For this project, I designed and implemented a database system tailored for a streaming service platform. The goal was to create a structure that could effectively handle users, media content, subscriptions, payments, and more. The work was split into two main phases: Database Design and Analysis and Implementation and Optimization.
This phase was all about sketching out the structure and relationships of the database. I created both Enhanced Entity-Relationship (EER) and UML-style diagrams, which are available in the diagrams folder. To make it even more accessible, I also used dbdiagram.io to write the schema in DBML.
The database schema revolves around a mix of core, support, and interaction entities:
-
Core Entities:
- Users
- Media (Movies and Series)
- Subscriptions
-
Support Entities:
- Payment
- Episodes
- Storage Location
- Production Company
-
Interaction Entities:
- Comments
- Ratings
- WatchLaterLists
Here’s how everything connects:
- Users can have multiple subscriptions and interact with media by commenting and rating.
- Media content is organized hierarchically—movies, series, and episodes.
- Production companies and storage locations are linked to media, making the backend more manageable.
I added a few rules to make sure the data stays clean and functional:
- Validation: Ratings are limited to a 0-5 scale.
- Uniqueness: User emails and media titles must be unique.
- Integrity: Foreign keys enforce relationships between entities.
- No Duplicate Ratings: A user can’t rate the same media more than once.
In this phase, I turned the design into a fully functional database. You can check out the DDL SQL code here, and the final ERD diagrams are in the diagrams folder.
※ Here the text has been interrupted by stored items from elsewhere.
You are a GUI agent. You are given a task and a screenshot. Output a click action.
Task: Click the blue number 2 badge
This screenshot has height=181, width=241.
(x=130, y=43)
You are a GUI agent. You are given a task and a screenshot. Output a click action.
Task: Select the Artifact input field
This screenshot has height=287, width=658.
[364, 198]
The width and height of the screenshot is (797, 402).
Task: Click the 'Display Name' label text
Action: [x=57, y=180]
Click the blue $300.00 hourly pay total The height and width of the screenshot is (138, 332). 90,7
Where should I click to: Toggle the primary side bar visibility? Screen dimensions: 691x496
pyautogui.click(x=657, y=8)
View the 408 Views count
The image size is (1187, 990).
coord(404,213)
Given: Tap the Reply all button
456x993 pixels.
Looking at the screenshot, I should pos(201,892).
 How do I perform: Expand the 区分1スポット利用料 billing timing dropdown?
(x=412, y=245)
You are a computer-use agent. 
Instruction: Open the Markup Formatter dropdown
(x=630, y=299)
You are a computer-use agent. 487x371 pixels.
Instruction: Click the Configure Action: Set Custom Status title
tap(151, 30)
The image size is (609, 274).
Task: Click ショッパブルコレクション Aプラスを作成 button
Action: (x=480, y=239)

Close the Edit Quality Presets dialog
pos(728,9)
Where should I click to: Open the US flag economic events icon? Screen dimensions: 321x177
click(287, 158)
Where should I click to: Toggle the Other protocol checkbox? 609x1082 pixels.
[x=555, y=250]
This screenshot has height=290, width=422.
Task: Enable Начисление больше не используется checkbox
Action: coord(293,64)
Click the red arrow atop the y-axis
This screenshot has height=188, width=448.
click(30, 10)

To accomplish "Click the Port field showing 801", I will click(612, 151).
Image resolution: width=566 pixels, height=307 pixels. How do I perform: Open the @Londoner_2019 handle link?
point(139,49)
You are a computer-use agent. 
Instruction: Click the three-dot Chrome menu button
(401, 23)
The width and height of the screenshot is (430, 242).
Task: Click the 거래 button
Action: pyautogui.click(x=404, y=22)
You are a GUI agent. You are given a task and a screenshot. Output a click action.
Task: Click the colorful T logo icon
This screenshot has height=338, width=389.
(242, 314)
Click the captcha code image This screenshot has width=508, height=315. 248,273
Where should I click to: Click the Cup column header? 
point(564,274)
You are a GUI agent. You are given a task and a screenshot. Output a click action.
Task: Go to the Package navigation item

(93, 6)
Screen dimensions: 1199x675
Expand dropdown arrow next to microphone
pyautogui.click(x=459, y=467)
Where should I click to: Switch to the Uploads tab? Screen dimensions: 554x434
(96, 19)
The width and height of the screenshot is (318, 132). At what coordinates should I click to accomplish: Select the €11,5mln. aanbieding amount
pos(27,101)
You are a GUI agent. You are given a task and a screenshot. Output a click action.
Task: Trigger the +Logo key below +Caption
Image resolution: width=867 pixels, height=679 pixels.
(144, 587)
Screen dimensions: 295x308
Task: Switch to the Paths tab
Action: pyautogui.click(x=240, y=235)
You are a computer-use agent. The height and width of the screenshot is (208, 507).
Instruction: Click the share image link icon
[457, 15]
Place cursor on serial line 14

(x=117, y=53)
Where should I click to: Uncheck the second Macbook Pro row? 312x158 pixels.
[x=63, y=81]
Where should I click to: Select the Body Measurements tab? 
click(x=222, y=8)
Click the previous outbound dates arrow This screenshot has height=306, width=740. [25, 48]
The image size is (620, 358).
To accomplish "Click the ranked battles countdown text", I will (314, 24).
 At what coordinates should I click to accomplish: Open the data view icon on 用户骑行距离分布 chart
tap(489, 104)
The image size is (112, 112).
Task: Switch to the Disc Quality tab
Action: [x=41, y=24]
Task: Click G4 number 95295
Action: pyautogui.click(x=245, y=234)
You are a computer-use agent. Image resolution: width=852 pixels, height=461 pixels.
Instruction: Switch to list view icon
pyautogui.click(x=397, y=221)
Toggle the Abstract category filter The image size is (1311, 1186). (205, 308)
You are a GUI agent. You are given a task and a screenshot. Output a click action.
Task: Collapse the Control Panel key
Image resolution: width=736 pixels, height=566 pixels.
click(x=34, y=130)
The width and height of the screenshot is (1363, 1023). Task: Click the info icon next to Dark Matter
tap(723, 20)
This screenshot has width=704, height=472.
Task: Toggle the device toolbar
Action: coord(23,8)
To test the database, I used Python and the Faker library to generate synthetic data. All the scripts and dependencies are available in the code folder. I also wrote sample SQL queries and documented the results with screenshots in the Sample Queries folder.
I optimized the database by applying Second Normal Form (2NF).
Here are a couple of key improvements:
- Partial Dependency Fix: In the Episodes table, storage-related attributes like
storage_serverandstorage_pathwere moved out since they depended on theseries_idinstead of theepisode_id. - Profile Picture Optimization: Instead of storing images as BLOBs, I used path-based references. This allows users to upload higher-quality images without bloating the database.
Here’s the tech stack and tools I used:
- Database Platform: PostgreSQL
- Development Environment: PyCharm
- Data Generation: Faker library (super handy for creating realistic sample data)
The final database has a lot going for it:
- User management with unique profiles and subscriptions.
- Organized media content with hierarchy (movies, series, episodes).
- Subscription tracking and payment history.
- User interaction features like comments, ratings, and watch lists.
- Efficient storage management for media and user assets.
This project provided an in-depth exploration of designing and implementing a scalable database system for a modern streaming platform. While I had ambitious plans to create a desktop application or a web app to fully utilize the database's capabilities, time constraints—being a final project—prevented me from pursuing this additional step. However, I see this as an opportunity for future improvements and development!